## [BRIEF A]
Summarize the excerpt on HERALD in two sentences.
## [BRIEF B]
Answer the following questions using the excerpt on HERALD:
(i) How much RAM is given for large-scale monitoring of 50+ CSEs?
(ii) Which file implements the CLI detection path?
(iii) What share of the ensemble does XGBoost account for?
### ARTICLE ###
CPU	8 cores	16+ cores
RAM	8 GB	32 GB
Storage	50 GB	200 GB

For large-scale monitoring of 50+ CSEs with real-time CT log processing, 48+ cores and 256 GB RAM support parallel scanning of thousands of domains per hour.

ML Model Lineage

HERALD has two independent detection paths:

CLI path (herald/investigation/scoring.py): Rule-based heuristic scoring fast, fully explainable, no model file required.

Worker path (herald/predict_with_fallback.py): PhishingPredictorV3 loads models/ensemble_v7.joblib a Random Forest (40%) + XGBoost (60%) ensemble with content-feature adjustment for borderline scores.
### DATASET EXCERPT ###
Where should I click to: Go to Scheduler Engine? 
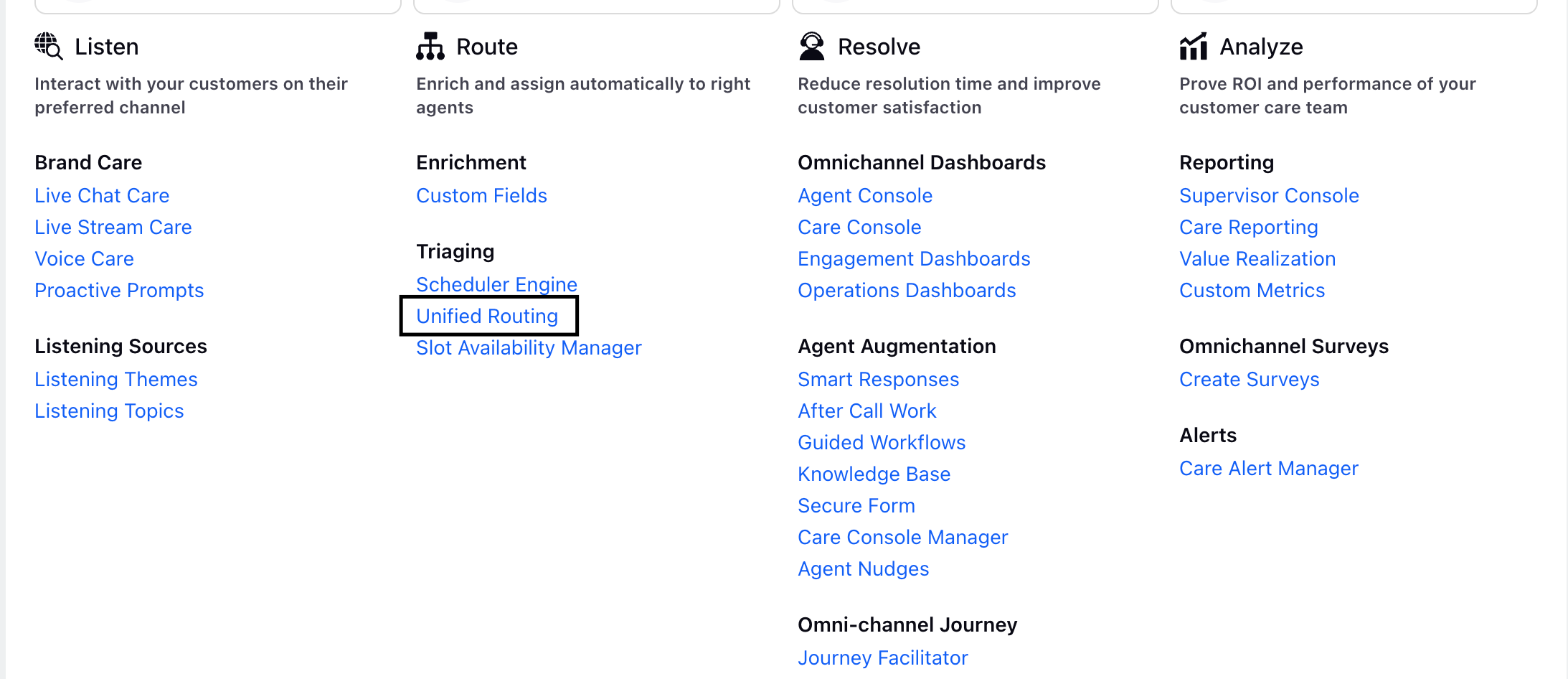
###
## [TASK SOLUTION A]
For large-scale monitoring of 50+ CSEs with real-time CT log processing, 48+ cores and 256 GB RAM support parallel scanning of thousands of domains per hour. HERALD has two independent detection paths: a CLI path using fast, fully explainable rule-based heuristic scoring that requires no model file, and a worker path that loads a Random Forest and XGBoost ensemble with content-feature adjustment for borderline scores.

## [TASK SOLUTION B]
(i) 256 GB
(ii) herald/investigation/scoring.py
(iii) 60%